#### [Task directions]
In the forum thread about raising a Great Pyrenees guard dog pup, at about what age did the dog's non-stop night barking start to diminish?

#### [Extract provided]
☆ ☆ ☆

We have year one down with ours and the barnyard is a wreck! Anything that the family touches Goose drags to the front yard, anything that seems interesting Goose drags to the front yard(sticks, nest boxes, horse brushes, poultry waterers, pinecones, feathers, cups, step in fence posts, the kid's toys, both grape plants you planted in the ground yesterday, the list is never ending). There are Great Pyr sized potholes is several strategic spots. Spontaneous herding of the ducks into the water has been the latest issue and is constantly corrected. Just yesterday I walked around the corner of the house and found our 5 gallon poultry waterer that "was" in the chicken coop, "someone" decided it would make a great centerpiece to the front yard. Some of his behavior he has already outgrown/out-trained(?) like the shredding of anything and everything(except his own dog bed of course). The non-stop night barking has diminished recently at about 11 months old, glad we got through that phase of listening to his own voice echo. 

I see many LGD pups being rehomed around here about 9 months old. I think people look at them and see an "adult" dog and just can't stand to put up with the puppy behavior anymore and give up and rehome the dog. It's not a sprint, rather an endurance race until that 2 year old mark. I have heard many of times that once they turn two they become completely different dogs. So when you are cleaning up the "snow" from yard furniture or your hammock, just take a deep breath and think "2 years old, it will all be worth it!".


----------



## Fowler (Jul 8, 2008)

wolffeathers said:


> Just a forewarning that I have read repeatedly and been reminded of repeatedly. Remember once you get the puppy, you absolutely must stick it out for 2 years! It takes them 2 years to leave puppy mode.

☆ ☆ ☆

#### [Dataset content]
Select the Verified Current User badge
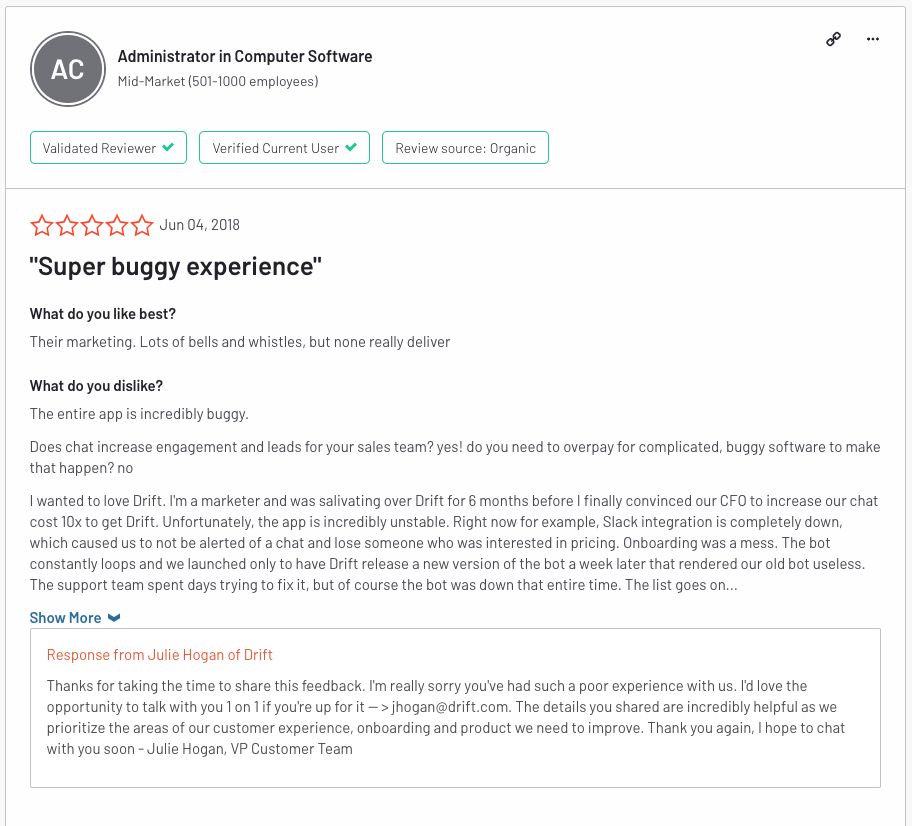Viewport: 912px width, 826px height. (x=284, y=148)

☆ ☆ ☆

#### [Final result]
At about 11 months old.